▶ **Task details**
Write the entries out exactly. Any images they hold stay out of the copy.

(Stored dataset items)
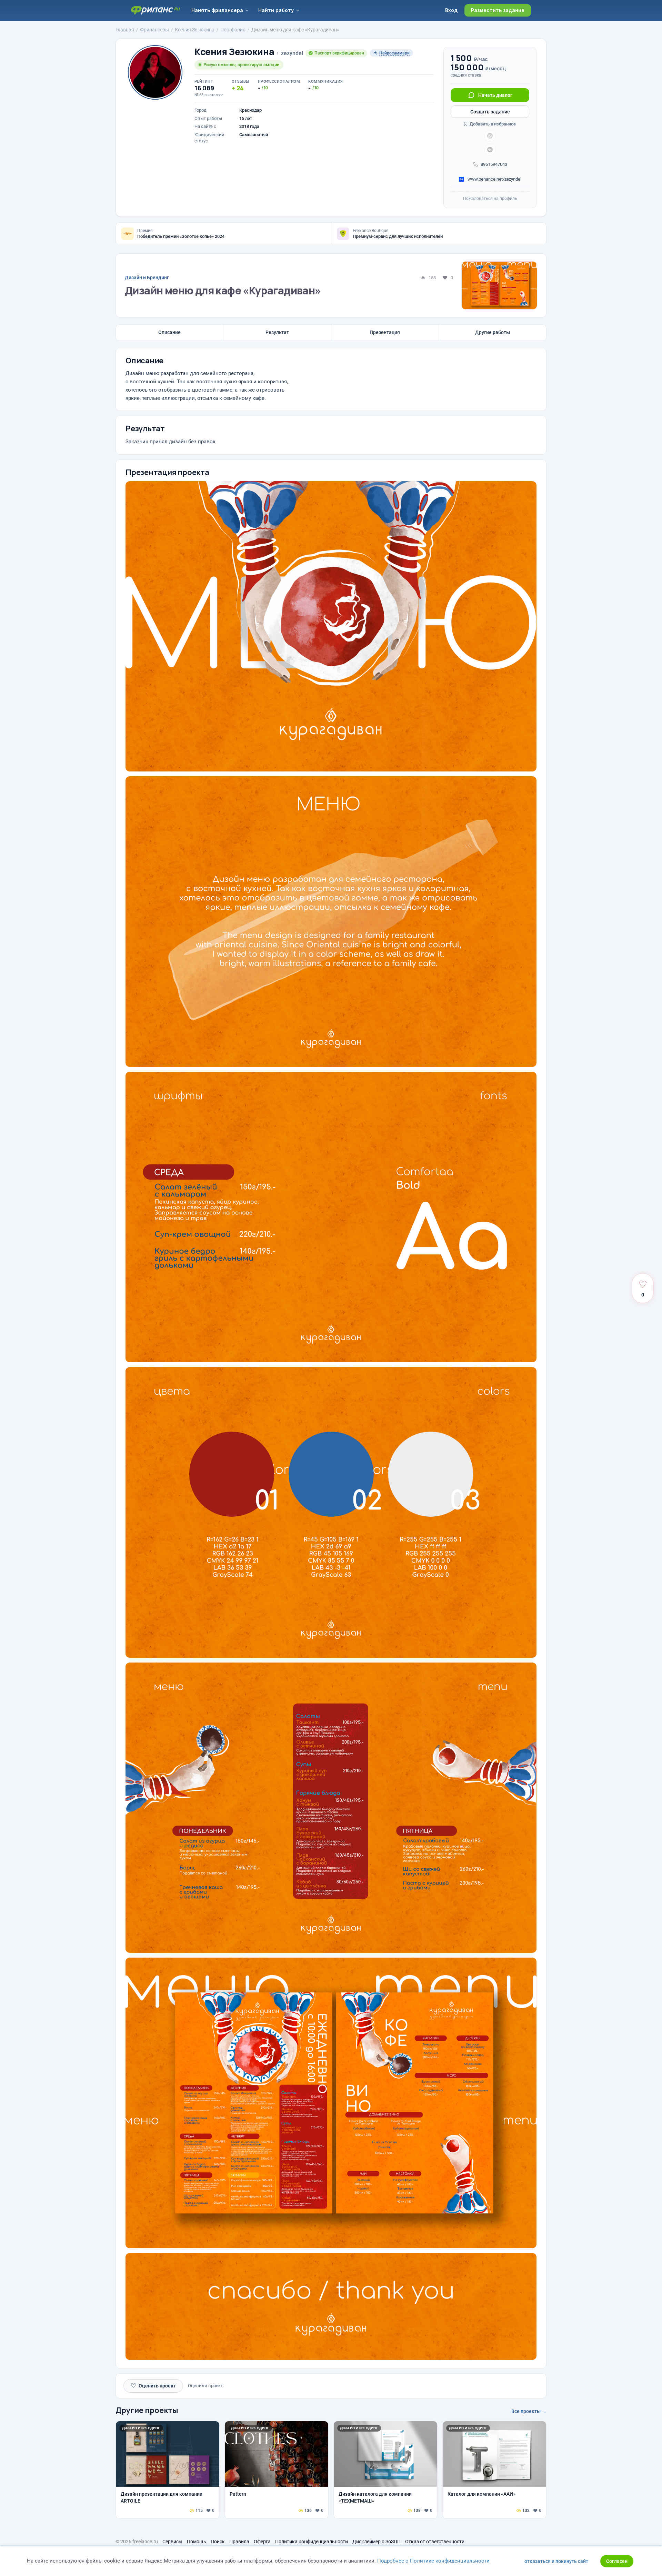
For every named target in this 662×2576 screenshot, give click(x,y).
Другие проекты (147, 2410)
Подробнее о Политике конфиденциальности (433, 2561)
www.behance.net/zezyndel (494, 179)
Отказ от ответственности (434, 2541)
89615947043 (494, 164)
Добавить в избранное (492, 124)
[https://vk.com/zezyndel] (490, 149)
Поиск (218, 2541)
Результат (277, 332)
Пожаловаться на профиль (490, 198)
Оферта (262, 2541)
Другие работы (492, 332)
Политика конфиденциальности (311, 2541)
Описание (169, 332)
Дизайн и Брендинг (147, 277)
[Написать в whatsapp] (490, 136)
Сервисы (172, 2541)
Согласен (617, 2561)
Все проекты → (528, 2411)
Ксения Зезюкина (234, 52)
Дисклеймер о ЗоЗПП (376, 2541)
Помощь (196, 2541)
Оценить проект (153, 2385)
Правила (239, 2541)
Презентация (385, 332)
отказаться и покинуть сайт (556, 2561)
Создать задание (490, 111)
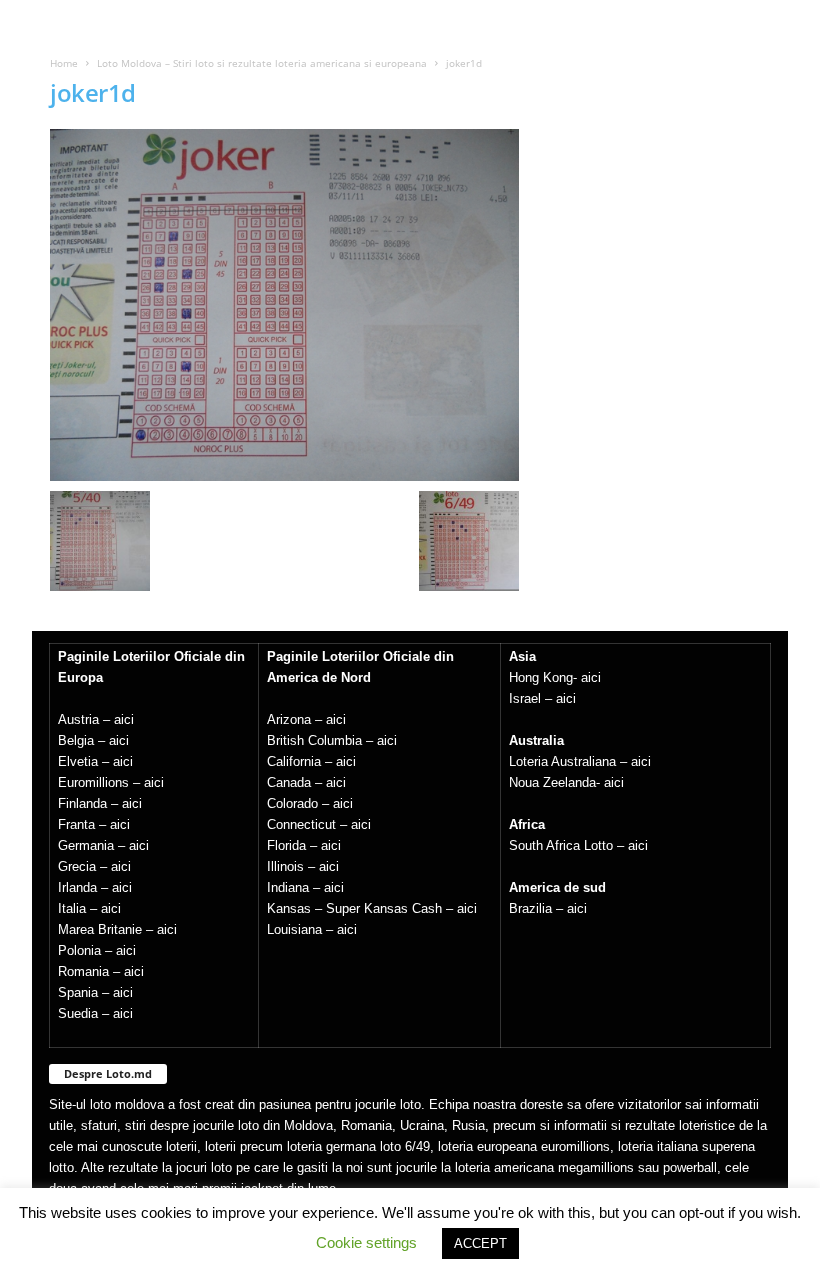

▶ **Written answer**
For every named target in this 662×2576 screenshot, give click(x,y).
Другие проекты (147, 2410)
Подробнее о Политике конфиденциальности (433, 2561)
www.behance.net/zezyndel (494, 179)
Отказ от ответственности (434, 2541)
89615947043 (494, 164)
Добавить в избранное (492, 124)
[https://vk.com/zezyndel] (490, 149)
Поиск (218, 2541)
Результат (277, 332)
Пожаловаться на профиль (490, 198)
Оферта (262, 2541)
Другие работы (492, 332)
Политика конфиденциальности (311, 2541)
Описание (169, 332)
Дизайн и Брендинг (147, 277)
[Написать в whatsapp] (490, 136)
Сервисы (172, 2541)
Согласен (617, 2561)
Все проекты → (528, 2411)
Ксения Зезюкина (234, 52)
Дисклеймер о ЗоЗПП (376, 2541)
Помощь (196, 2541)
Оценить проект (153, 2385)
Правила (239, 2541)
Презентация (385, 332)
отказаться и покинуть сайт (556, 2561)
Создать задание (490, 111)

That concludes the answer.